**Page**
- - - - -

27 novembre 2014

Une dame au sortir de Drouant


J'ai peur de dire des banalités sur ce livre couronné par la plus prestigieuse distinction littéraire française, car il me semble que tout ce que je vais écrire a déjà été entendu ou lu dans la presse et la blogosphère. Une femme élue, c'est assez rare pour le souligner : Lydie Salvayre est, selon mes comptes, la onzième après Elsa Triolet, Béatrix Beck, Simone de Beauvoir, Anna Langfus, Edmonde Charles-Roux, Antonine Maillet, Marguerite Duras, Pascale Roze, Paule Constant, Marie NDiaye. Un prix que l'ensemble de l'œuvre semble justifier, alors que Pas pleurer n'est pas sa meilleure réussite, mais je n'en jugerai pas pour n'avoir lu que lui.

- - - - -

**Consigne 1**
Pouvez-vous reprendre chaque ligne des enregistrements, de la ligne contenant « You are a GUI » jusqu'à la fin des enregistrements incluses, en remettant à l'échelle les coordonnées figurant dans les réponses, c'est-à-dire multipliées par 2,3 et arrondies à l'entier, les demis vers le haut ? Ne donnez que ces lignes, sans les images.

**Les enregistrements**

- - - - -

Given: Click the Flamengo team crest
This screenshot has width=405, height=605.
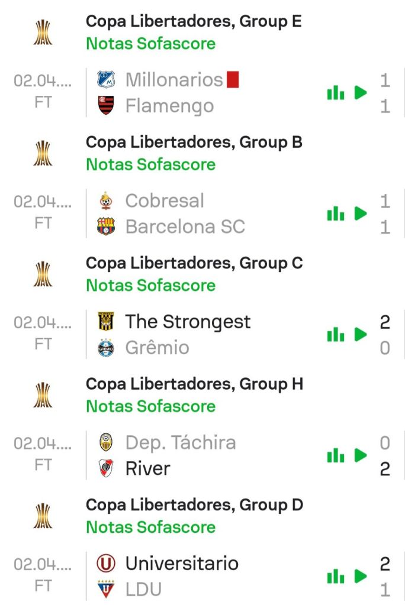Looking at the screenshot, I should tap(106, 105).
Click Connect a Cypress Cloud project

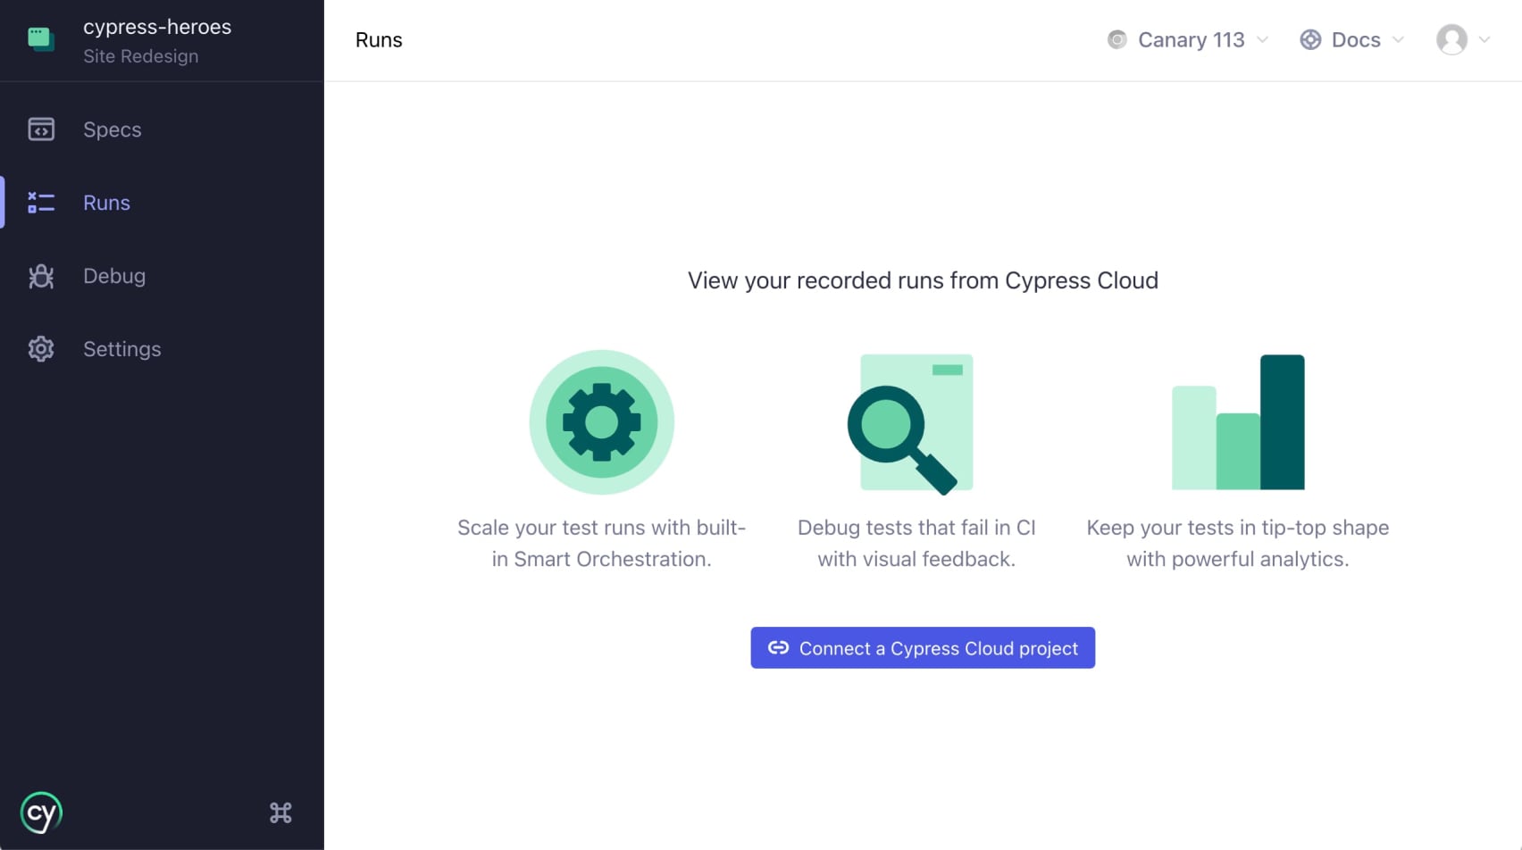pos(923,648)
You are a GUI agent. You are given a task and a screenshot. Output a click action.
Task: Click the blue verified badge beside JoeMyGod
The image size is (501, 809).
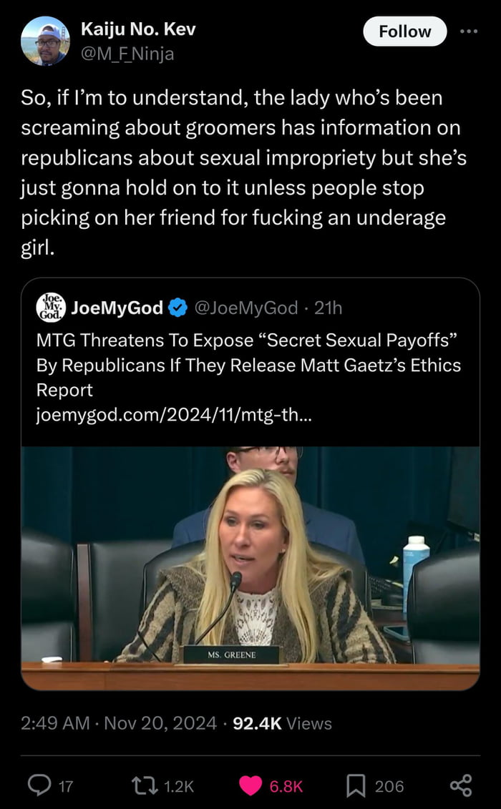176,308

- - - - -

**Consigne 2**
Pouvez-vous citer mot pour mot le passage de la page qui s'ouvre sur les mots « J'ai peur de » et se termine par « lu que lui. » ?

**Résultat final 1**
You are a GUI agent. You are given a task and a screenshot. Output a click action.
Task: Click the blue verified badge beside JoeMyGod
The image size is (501, 809).
405,708

**Résultat final 2**
J'ai peur de dire des banalités sur ce livre couronné par la plus prestigieuse distinction littéraire française, car il me semble que tout ce que je vais écrire a déjà été entendu ou lu dans la presse et la blogosphère. Une femme élue, c'est assez rare pour le souligner : Lydie Salvayre est, selon mes comptes, la onzième après Elsa Triolet, Béatrix Beck, Simone de Beauvoir, Anna Langfus, Edmonde Charles-Roux, Antonine Maillet, Marguerite Duras, Pascale Roze, Paule Constant, Marie NDiaye. Un prix que l'ensemble de l'œuvre semble justifier, alors que Pas pleurer n'est pas sa meilleure réussite, mais je n'en jugerai pas pour n'avoir lu que lui.